Fourth, the administration’s actions set a key political precedent. Federal funding — long seen as a boon to local schools — is now clearly and unmistakably an instrument of national control. The federal education bureaucracy is stocked with energetic and creative progressives, and last week’s letter represents just one more step in an ongoing effort to turn money into mandates.
Finally, because the administration’s edict is tied to funding, not even civil disobedience can block its enforcement. In other words, state officials can “defy” the edict all they want, but unless a court rules in their favor, the administration need merely stop a bank transfer to enforce its “guidance.” This would place citizens of dissenting states in the unenviable position of either complying — and sacrificing their kids’ liberty and safety — or defying and seeing cash-strapped schools lose millions of dollars in public support, all while they continue to pay taxes to fund progressive jurisdictions.
Unless schools can declare their full and complete independence from federal funding, they will continue to face escalating pressure from the federal government to use their classrooms to transform American culture and values. Even federal dollars granted by a future Republican administration can be used as leverage by the next Democratic president. Funding always equals control.

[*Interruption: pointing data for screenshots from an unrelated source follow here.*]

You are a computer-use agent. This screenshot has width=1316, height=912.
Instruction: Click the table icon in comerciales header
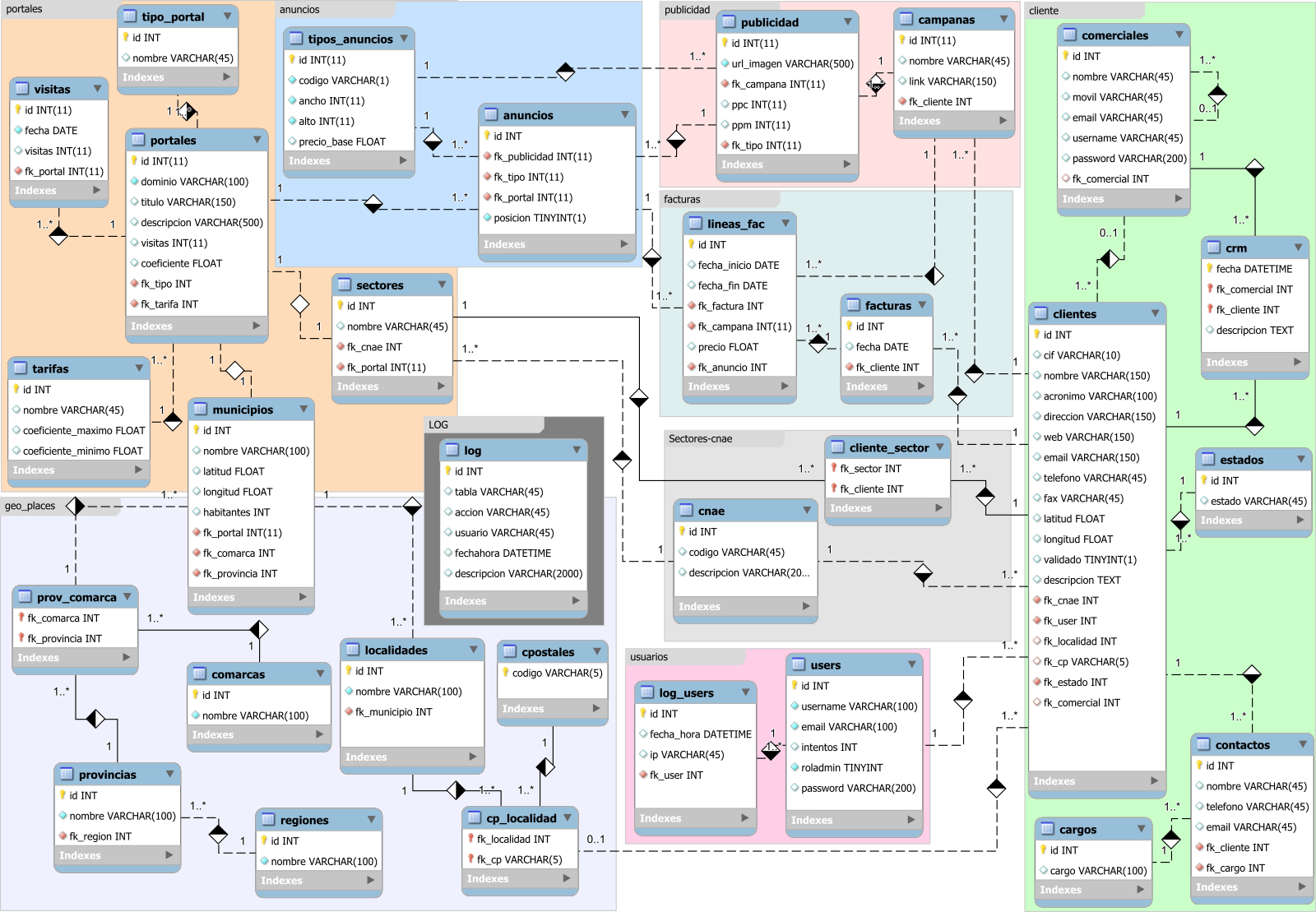pos(1069,35)
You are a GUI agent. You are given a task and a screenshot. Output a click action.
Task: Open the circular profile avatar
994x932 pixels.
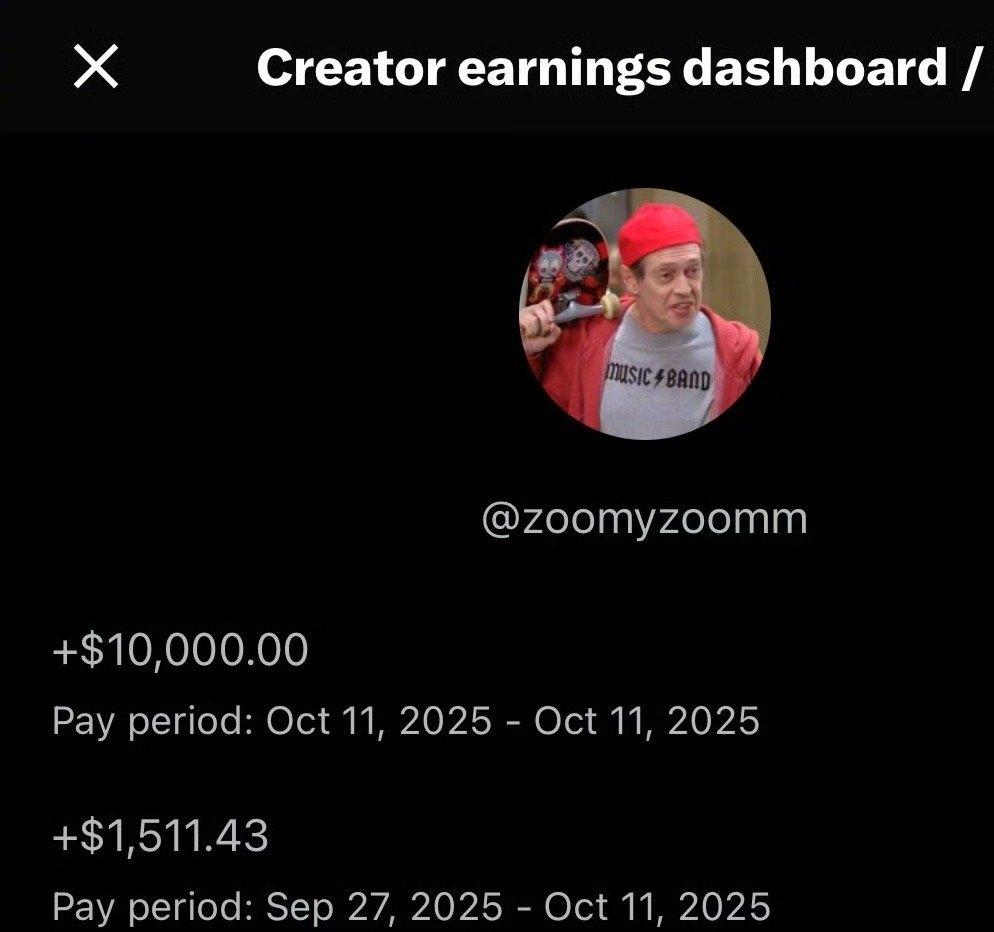(x=645, y=314)
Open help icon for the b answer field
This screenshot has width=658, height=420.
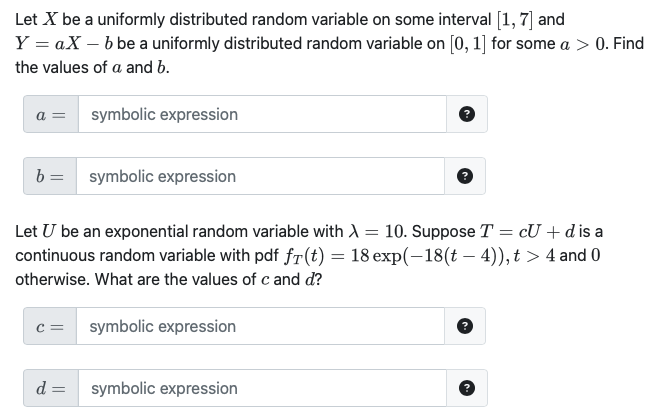pos(465,176)
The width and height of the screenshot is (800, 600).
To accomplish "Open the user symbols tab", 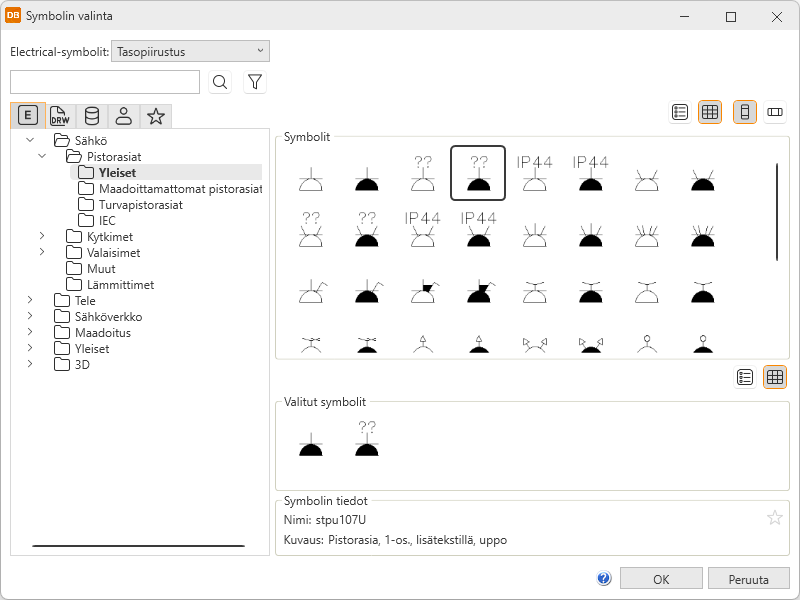I will [124, 116].
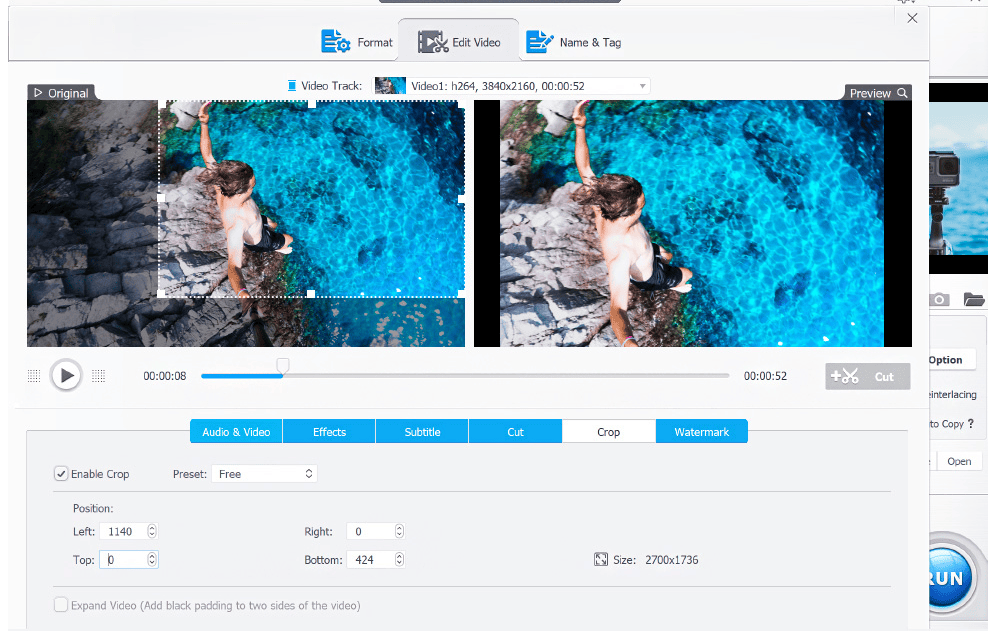Select the Edit Video tab icon
Image resolution: width=1000 pixels, height=631 pixels.
coord(432,41)
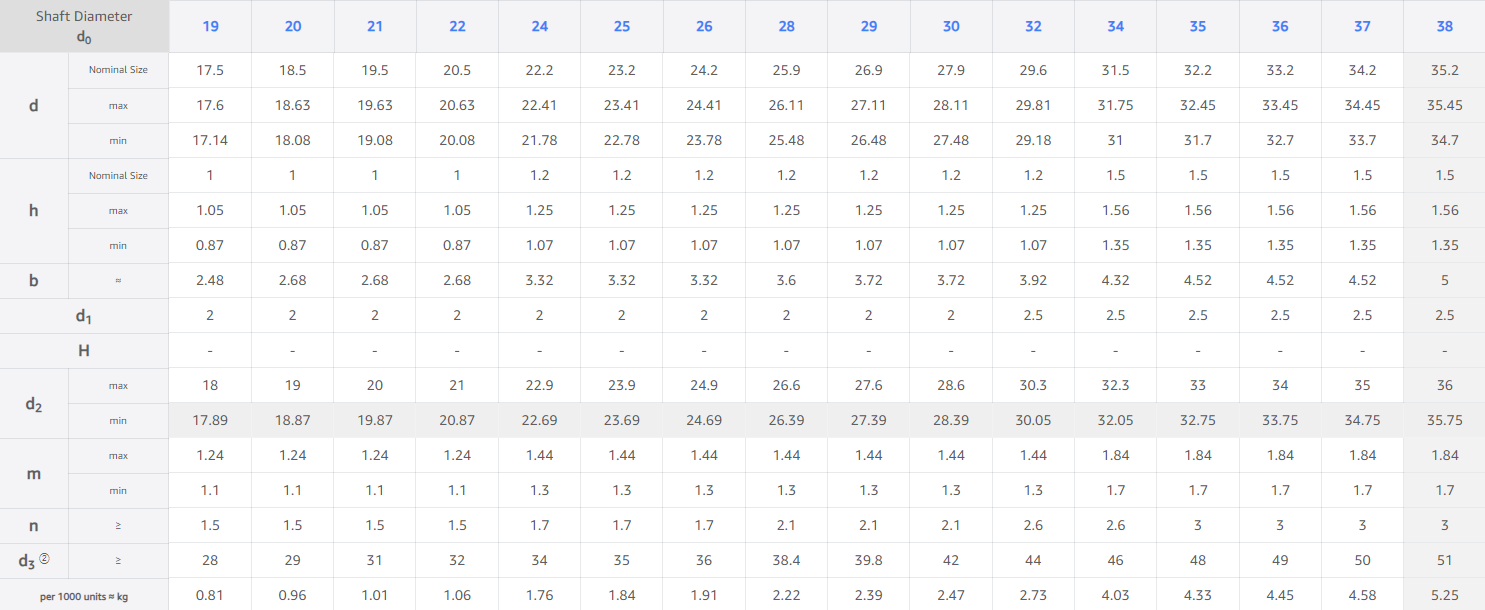The height and width of the screenshot is (610, 1485).
Task: Select the 31.75 cell in d max row
Action: coord(1115,105)
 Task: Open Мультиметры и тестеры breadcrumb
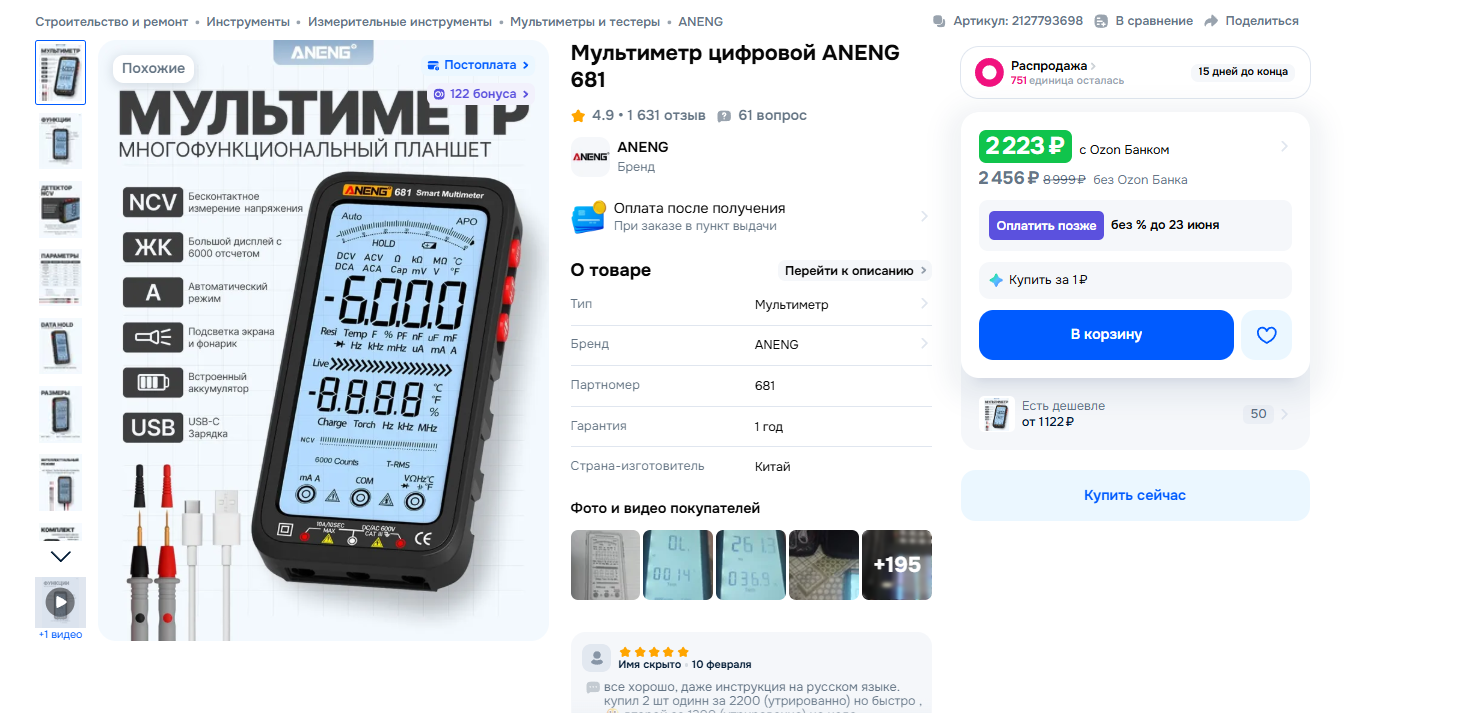tap(585, 21)
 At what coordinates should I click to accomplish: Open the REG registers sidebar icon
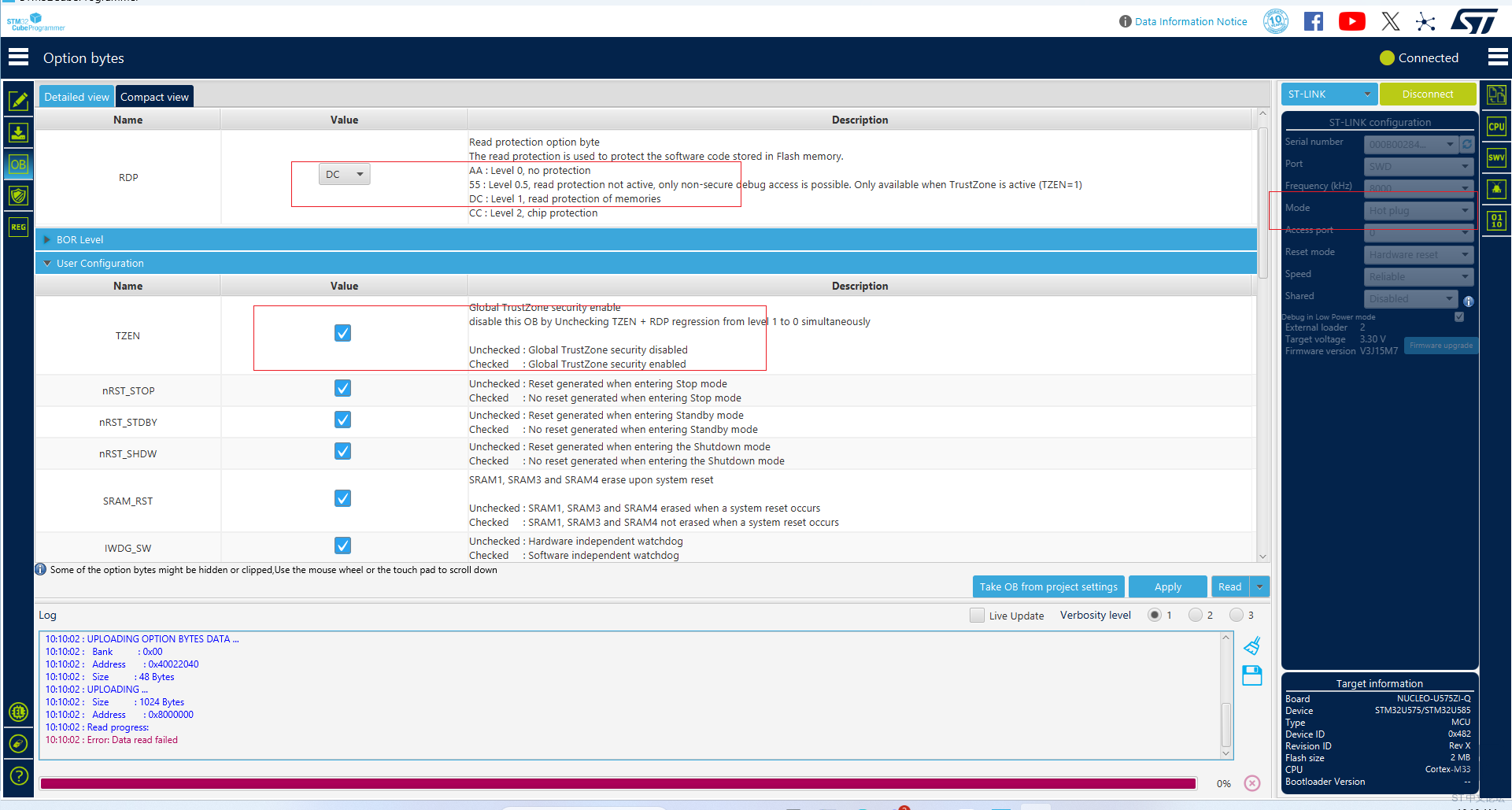(x=18, y=227)

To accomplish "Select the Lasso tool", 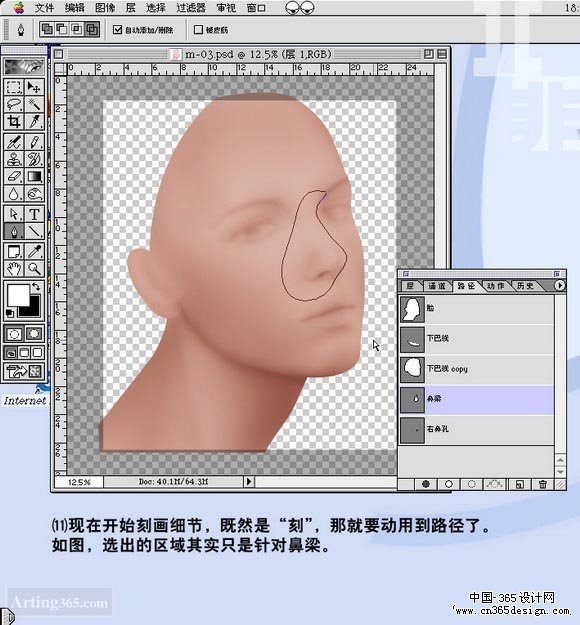I will tap(14, 104).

In her remarks on May 9, Attorney General Lynch very deliberately compared the DOJ’s aggressive actions to guarantee male access to women’s restrooms (and vice versa) to the fight against Jim Crow. These words were an unmistakable declaration of political war against people of orthodox faith, against reason, and against any sense of moral proportion. In uttering those words, she didn’t just grotesquely exaggerate the plight of the transgendered, she minimized the reality and the memory of past discrimination. What’s next? Comparing a Twitter battle to Omaha Beach?
But the attorney general did at least do us the favor of signaling the seriousness of her intentions. It’s one thing to read the shrieking rhetoric on sites such as Salon, it’s quite another to hear the same substance uttered by the head of the most powerful law-enforcement agency in the land. If the stakes are that high, then be warned: The Left has barely begun to fight.
— David French is a staff writer at National Review and an attorney.